======== Data for review

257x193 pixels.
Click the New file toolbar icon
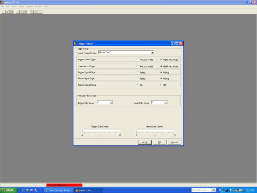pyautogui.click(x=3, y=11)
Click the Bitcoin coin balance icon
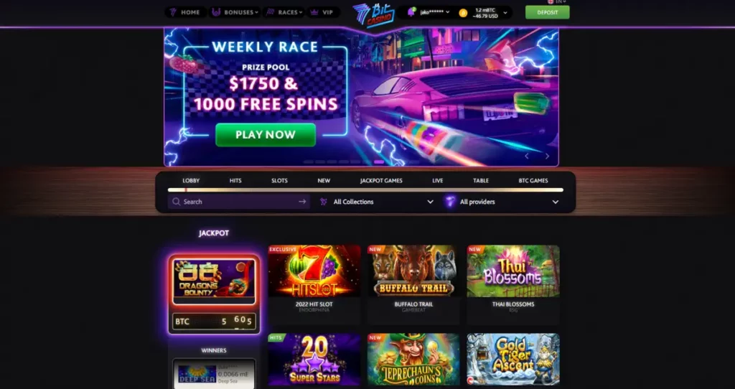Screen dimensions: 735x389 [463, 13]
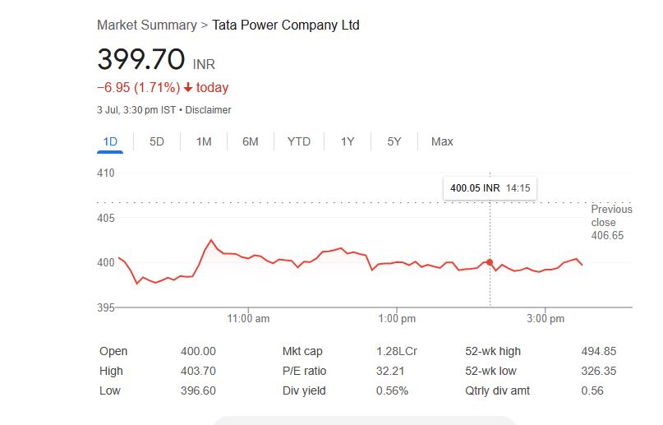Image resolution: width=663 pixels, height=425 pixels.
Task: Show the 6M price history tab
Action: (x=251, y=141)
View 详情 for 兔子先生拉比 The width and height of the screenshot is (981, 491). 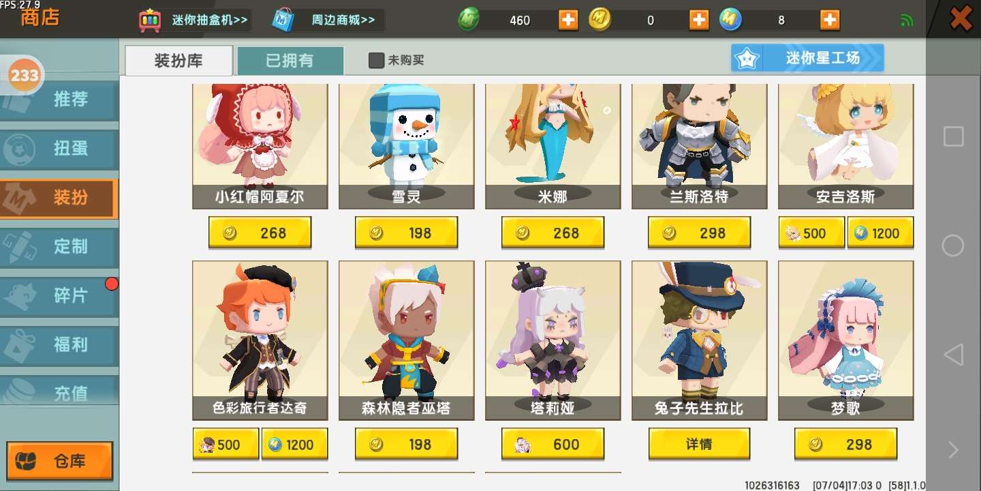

================

→ About this exercise: Without including the pictures, reproduce all entries exactly.

→ Output of the task:
257x193 pixels.
Click the New file toolbar icon
pyautogui.click(x=3, y=11)
Click the Bitcoin coin balance icon
Screen dimensions: 735x389 [463, 13]
Image resolution: width=663 pixels, height=425 pixels.
Task: Show the 6M price history tab
Action: (x=251, y=141)
View 详情 for 兔子先生拉比 The width and height of the screenshot is (981, 491). 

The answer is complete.